* GOAL OF THE EXERCISE *
Find the line with "Open the 红枣2509 two-day sparkline" in the records below. Copy it and every line after it, up to and including the line with "Task: Click the add image icon in message bar".
--- RECORDS TO USE Enclosed Below ---
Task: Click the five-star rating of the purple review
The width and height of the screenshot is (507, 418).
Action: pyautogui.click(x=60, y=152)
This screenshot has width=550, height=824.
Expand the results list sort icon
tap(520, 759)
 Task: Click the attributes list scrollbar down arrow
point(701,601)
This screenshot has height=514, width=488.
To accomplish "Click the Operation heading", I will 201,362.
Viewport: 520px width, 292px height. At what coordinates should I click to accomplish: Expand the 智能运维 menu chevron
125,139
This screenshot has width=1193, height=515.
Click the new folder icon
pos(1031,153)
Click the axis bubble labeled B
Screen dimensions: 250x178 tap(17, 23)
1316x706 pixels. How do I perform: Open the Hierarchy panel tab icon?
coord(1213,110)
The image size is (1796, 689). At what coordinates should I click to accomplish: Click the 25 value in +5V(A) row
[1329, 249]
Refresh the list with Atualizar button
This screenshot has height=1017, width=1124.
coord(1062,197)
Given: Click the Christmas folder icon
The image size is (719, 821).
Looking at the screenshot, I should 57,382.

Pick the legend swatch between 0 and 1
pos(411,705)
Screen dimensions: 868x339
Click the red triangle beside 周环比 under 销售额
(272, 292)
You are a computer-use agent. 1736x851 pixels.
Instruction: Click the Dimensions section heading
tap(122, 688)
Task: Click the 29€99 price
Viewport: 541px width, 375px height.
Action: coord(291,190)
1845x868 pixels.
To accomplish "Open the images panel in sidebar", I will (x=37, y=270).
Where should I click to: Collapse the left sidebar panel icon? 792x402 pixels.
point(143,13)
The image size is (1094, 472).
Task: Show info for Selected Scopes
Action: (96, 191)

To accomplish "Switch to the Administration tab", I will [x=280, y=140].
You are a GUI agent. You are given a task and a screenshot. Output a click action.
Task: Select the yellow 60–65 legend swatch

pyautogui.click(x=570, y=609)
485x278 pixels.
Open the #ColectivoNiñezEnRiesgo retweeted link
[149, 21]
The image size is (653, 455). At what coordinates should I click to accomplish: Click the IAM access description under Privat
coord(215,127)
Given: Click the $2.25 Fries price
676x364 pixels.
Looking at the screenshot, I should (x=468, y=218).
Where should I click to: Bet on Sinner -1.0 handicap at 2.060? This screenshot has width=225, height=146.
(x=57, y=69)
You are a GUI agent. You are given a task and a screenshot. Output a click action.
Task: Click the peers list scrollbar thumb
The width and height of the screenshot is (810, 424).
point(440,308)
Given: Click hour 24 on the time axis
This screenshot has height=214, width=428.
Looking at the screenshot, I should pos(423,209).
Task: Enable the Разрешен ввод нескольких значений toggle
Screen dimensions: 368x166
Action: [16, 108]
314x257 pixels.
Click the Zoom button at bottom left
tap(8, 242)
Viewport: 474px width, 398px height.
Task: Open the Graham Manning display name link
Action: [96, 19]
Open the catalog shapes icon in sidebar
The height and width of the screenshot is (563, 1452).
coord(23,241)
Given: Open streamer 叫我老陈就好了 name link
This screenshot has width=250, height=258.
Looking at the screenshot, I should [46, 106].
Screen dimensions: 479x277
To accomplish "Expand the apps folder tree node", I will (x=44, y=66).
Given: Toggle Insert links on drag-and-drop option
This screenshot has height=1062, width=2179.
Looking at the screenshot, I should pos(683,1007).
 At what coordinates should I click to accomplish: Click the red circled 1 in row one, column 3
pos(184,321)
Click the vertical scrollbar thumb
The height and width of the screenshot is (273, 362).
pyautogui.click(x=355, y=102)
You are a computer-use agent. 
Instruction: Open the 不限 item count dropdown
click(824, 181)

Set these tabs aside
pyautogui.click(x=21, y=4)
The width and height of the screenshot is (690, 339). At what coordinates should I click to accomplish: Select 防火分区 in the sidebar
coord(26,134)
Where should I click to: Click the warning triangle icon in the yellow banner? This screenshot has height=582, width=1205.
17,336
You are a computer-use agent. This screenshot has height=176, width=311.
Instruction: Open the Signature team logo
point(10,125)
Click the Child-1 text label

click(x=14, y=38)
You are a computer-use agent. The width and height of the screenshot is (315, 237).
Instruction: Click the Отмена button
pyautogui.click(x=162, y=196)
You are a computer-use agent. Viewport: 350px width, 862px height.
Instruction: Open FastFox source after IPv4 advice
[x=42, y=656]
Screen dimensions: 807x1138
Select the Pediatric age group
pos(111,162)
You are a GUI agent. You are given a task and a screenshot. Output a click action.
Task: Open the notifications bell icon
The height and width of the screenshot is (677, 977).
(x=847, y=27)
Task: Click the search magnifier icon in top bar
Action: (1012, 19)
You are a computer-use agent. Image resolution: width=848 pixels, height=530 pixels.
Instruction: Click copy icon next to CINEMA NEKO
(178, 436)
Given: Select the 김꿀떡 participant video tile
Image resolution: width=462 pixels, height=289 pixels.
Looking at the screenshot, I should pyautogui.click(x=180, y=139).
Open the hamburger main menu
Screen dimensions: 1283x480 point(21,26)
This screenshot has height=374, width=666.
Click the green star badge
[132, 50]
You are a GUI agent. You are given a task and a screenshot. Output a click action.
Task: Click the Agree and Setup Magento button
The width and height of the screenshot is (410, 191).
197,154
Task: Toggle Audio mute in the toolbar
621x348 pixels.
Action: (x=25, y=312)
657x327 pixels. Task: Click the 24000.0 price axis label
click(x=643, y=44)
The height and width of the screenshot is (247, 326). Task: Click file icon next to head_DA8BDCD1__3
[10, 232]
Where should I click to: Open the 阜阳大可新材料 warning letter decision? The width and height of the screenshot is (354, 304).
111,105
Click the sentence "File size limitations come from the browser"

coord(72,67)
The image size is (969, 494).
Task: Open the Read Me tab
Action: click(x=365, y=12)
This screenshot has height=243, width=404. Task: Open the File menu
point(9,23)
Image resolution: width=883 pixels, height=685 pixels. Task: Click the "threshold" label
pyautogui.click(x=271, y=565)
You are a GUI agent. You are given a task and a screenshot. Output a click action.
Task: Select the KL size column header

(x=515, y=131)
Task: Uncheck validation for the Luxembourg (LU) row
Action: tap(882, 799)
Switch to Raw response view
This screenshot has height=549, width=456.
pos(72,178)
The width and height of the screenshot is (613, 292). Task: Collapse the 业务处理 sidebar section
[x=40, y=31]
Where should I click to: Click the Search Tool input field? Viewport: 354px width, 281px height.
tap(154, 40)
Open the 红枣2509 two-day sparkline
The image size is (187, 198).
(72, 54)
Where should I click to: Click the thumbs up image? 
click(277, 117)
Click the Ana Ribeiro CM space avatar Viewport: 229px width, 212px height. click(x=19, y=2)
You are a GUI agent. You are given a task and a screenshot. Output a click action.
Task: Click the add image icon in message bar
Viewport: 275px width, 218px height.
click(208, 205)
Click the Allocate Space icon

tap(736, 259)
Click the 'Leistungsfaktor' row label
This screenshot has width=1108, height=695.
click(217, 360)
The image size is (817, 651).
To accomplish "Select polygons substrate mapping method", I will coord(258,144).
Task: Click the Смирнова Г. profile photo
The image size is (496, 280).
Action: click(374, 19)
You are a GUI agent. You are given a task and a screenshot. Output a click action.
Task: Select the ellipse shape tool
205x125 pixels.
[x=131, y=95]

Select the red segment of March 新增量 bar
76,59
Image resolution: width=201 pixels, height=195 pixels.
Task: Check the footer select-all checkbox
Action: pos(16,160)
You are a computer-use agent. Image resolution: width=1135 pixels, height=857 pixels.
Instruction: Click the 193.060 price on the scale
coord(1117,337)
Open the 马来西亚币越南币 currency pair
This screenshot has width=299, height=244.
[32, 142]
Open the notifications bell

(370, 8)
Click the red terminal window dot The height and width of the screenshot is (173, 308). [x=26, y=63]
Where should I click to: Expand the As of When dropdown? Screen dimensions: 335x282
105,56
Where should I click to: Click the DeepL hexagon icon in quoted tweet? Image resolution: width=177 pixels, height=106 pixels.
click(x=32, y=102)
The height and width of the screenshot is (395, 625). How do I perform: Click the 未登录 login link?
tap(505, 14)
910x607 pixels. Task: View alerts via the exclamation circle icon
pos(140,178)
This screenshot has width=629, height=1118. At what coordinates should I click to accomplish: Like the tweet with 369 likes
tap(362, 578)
--- End of Enclosed RECORDS TO USE ---
* EXPECTED ANSWER *
Open the 红枣2509 two-day sparkline
The image size is (187, 198).
(72, 54)
Where should I click to: Click the thumbs up image? 
click(277, 117)
Click the Ana Ribeiro CM space avatar Viewport: 229px width, 212px height. click(x=19, y=2)
You are a GUI agent. You are given a task and a screenshot. Output a click action.
Task: Click the add image icon in message bar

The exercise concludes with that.